Sólo una escena (5)
O seu Pedro é comovente, o senhor não acha? Está sempre de mal com o mundo, com seus labores cotidianos. Como se o mundo estivesse aqui, somente à espera do anúncio da parteira: "É um menino!" Para começar a girar, fazer a chuva molhar o trigo, o padeiro sovar o pão e mamãe cortar fora as cascas para servir Pedrinho só de miolo de pão e manteiga. Sonhara, pois, alto demais este infeliz. O senhor não acha que seria de grande valia que um homem deste levasse uma surra? Conheço uns camaradas que poderiam lhe arrochar por quase nada; talvez até algumas garrafas de vinho lhes servissem. O quê?

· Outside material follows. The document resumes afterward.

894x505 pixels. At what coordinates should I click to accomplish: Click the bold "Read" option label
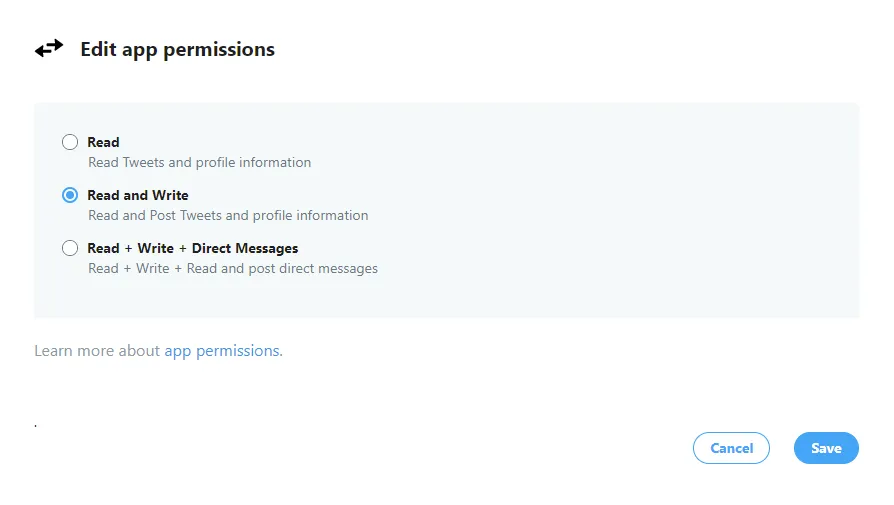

O senhor acha demais? Tudo bem, há pessoas com muita paciência nesta cidade, pelo que pude perceber desde que me instalei. Talvez seja pelo frio que faz aqui. No norte não há como haver paciência, amigo. Já se está todo suado sem nem se mexer, não custa nada uma duzia de coices em algum destes infelizes. Mas não quero que o amigo pense que sou um homem violento; apenas me incomodo com estes seres. Imagine o senhor que estando todos felizes e embriagados ontem na taberna, entra este senhor, senta-se ao meu lado e me questiona:
- Meu senhor, diga-me, por quê a vida nos dá tantos desprazeres?
Ora, diga-me o senhor se tenho, eu, cara de quem tem a resposta para uma pergunta impertinente como esta?
- Desconheço o fato de que a vida nos dá ou nos tira alguma coisa.
- Como pode pensar tal coisa? Bebeste além da conta, suponho.
- Fique o senhor sabendo que bebi o suficiente para manter meu discernimento e ainda aumentar minha lucidez.
- E como pode o álcool aumentar a lucidez?
- Da mesma forma que uns bons sopapos podem aumentar a percepção de inconveniência.
Dito isso ele se retirou, como eu esperava. Infeliz e covarde. Que belo exemplar de ser humano, o senhor não acha?